- PROBLEM STATEMENT
From the records below, copy out exactly the lines from the one containing "For every named target in this 223×2576" to the one containing "BIENVENU BLOGOPOTES ! (50, 2526)", both included. Add nothing else.

Stored data:
========

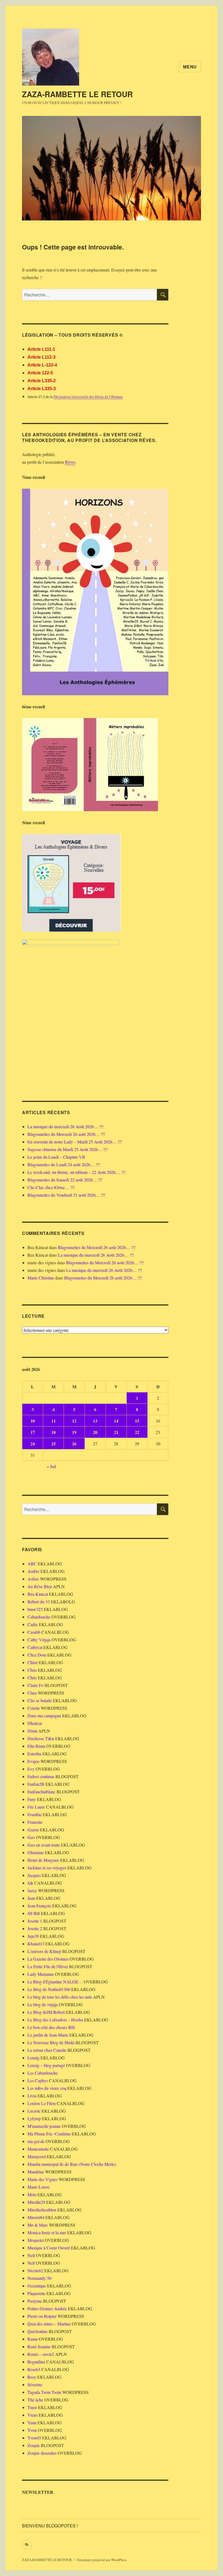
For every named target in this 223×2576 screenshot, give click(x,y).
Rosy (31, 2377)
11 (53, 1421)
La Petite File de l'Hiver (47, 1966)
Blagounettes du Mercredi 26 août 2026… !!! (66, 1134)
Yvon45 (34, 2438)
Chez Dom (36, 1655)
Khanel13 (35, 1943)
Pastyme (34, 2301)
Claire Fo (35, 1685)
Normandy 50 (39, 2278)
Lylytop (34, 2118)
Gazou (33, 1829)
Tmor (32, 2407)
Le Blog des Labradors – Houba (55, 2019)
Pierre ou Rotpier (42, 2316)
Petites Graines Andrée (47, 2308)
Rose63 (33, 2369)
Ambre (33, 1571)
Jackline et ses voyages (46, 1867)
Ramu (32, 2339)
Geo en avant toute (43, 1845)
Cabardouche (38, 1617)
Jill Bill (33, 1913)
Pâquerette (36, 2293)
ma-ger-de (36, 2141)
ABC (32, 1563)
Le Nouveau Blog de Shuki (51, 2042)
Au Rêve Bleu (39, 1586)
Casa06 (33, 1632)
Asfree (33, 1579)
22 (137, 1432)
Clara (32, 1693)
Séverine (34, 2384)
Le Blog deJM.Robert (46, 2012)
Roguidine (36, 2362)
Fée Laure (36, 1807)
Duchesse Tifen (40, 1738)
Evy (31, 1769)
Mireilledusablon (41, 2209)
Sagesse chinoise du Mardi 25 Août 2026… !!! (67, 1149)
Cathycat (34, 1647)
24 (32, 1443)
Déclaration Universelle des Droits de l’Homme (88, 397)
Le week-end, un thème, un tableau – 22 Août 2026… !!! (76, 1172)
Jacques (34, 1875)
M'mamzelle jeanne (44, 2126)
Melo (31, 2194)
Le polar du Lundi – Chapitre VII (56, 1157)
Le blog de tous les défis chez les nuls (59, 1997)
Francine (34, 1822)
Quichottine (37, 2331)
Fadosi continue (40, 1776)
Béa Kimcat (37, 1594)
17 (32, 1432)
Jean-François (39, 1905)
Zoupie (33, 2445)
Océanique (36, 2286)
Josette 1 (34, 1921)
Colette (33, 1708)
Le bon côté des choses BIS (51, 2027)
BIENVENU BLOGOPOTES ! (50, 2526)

========

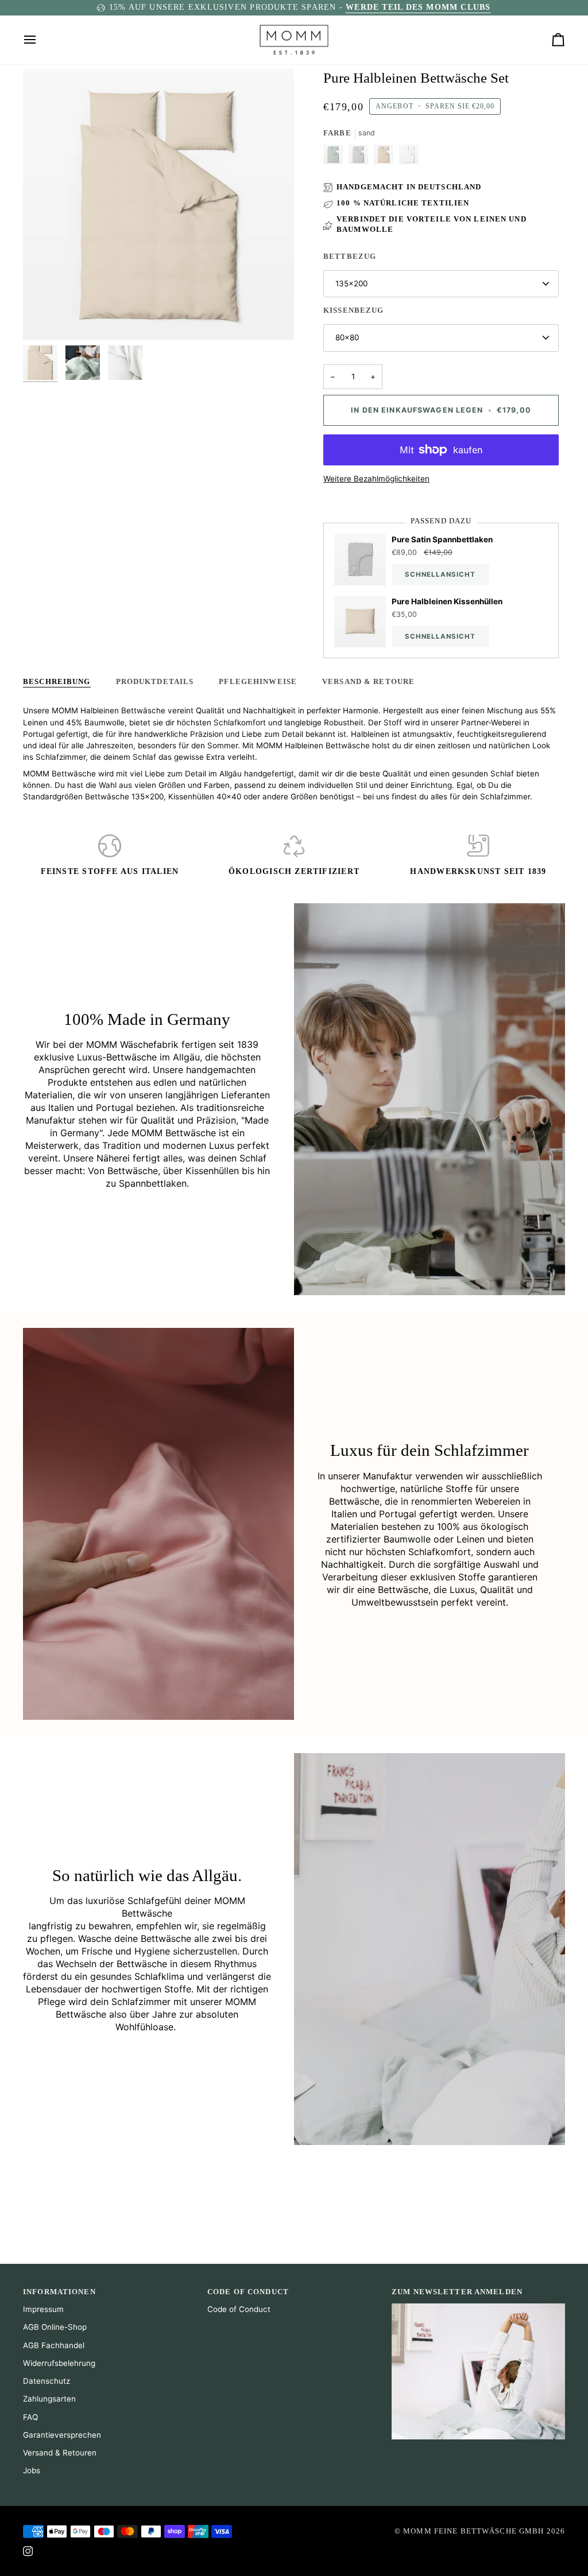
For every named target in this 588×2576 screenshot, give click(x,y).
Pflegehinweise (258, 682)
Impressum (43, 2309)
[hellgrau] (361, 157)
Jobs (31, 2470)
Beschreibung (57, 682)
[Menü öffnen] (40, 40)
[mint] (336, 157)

========

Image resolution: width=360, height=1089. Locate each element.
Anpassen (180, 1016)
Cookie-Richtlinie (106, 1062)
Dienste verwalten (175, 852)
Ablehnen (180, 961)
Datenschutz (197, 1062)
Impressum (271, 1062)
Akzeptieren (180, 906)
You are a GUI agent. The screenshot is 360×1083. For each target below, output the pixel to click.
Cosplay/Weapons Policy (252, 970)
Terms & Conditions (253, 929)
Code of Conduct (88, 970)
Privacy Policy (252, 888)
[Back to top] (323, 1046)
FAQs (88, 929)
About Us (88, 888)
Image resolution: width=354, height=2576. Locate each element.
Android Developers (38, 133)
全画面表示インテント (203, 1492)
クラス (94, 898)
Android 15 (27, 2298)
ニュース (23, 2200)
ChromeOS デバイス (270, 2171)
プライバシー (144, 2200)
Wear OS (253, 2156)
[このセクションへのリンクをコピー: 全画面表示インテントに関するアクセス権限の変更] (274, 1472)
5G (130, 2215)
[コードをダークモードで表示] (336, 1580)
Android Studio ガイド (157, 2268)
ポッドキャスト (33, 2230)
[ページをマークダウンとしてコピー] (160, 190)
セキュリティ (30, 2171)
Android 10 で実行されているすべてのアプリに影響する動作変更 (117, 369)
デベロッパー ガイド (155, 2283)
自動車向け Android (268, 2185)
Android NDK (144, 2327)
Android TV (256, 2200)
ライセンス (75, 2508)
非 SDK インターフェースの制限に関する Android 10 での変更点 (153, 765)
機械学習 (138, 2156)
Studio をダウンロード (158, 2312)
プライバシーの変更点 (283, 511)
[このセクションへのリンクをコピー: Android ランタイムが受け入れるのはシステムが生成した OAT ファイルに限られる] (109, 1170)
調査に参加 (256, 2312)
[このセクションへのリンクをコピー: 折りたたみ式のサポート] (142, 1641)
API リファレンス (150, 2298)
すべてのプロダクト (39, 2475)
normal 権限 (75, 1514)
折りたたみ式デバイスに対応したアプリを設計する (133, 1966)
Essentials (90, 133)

========

- SOLUTION TO THIS EXERCISE
For every named target in this 223×2576 screenshot, give click(x,y).
Rosy (31, 2377)
11 (53, 1421)
La Petite File de l'Hiver (47, 1966)
Blagounettes du Mercredi 26 août 2026… !!! (66, 1134)
Yvon45 (34, 2438)
Chez Dom (36, 1655)
Khanel13 (35, 1943)
Pastyme (34, 2301)
Claire Fo (35, 1685)
Normandy 50 (39, 2278)
Lylytop (34, 2118)
Gazou (33, 1829)
Tmor (32, 2407)
Le Blog des Labradors – Houba (55, 2019)
Pierre ou Rotpier (42, 2316)
Petites Graines Andrée (47, 2308)
Rose63 (33, 2369)
Ambre (33, 1571)
Jackline et ses voyages (46, 1867)
Ramu (32, 2339)
Geo en avant toute (43, 1845)
Cabardouche (38, 1617)
Jill Bill (33, 1913)
Pâquerette (36, 2293)
ma-ger-de (36, 2141)
ABC (32, 1563)
Le Nouveau Blog de Shuki (51, 2042)
Au Rêve Bleu (39, 1586)
Casa06 (33, 1632)
Asfree (33, 1579)
22 (137, 1432)
Clara (32, 1693)
Séverine (34, 2384)
Le Blog deJM.Robert (46, 2012)
Roguidine (36, 2362)
Fée Laure (36, 1807)
Duchesse Tifen (40, 1738)
Evy (31, 1769)
Mireilledusablon (41, 2209)
Sagesse chinoise du Mardi 25 Août 2026… !!! (67, 1149)
Cathycat (34, 1647)
24 (32, 1443)
Déclaration Universelle des Droits de l’Homme (88, 397)
Le week-end, un thème, un tableau – 22 Août 2026… !!! (76, 1172)
Jacques (34, 1875)
M'mamzelle jeanne (44, 2126)
Melo (31, 2194)
Le polar du Lundi – Chapitre VII (56, 1157)
Le blog de tous les défis chez les nuls (59, 1997)
Francine (34, 1822)
Quichottine (37, 2331)
Fadosi continue (40, 1776)
Béa Kimcat (37, 1594)
17 (32, 1432)
Jean-François (39, 1905)
Zoupie (33, 2445)
Océanique (36, 2286)
Josette 1 (34, 1921)
Colette (33, 1708)
Le bon côté des choses BIS (51, 2027)
BIENVENU BLOGOPOTES ! (50, 2526)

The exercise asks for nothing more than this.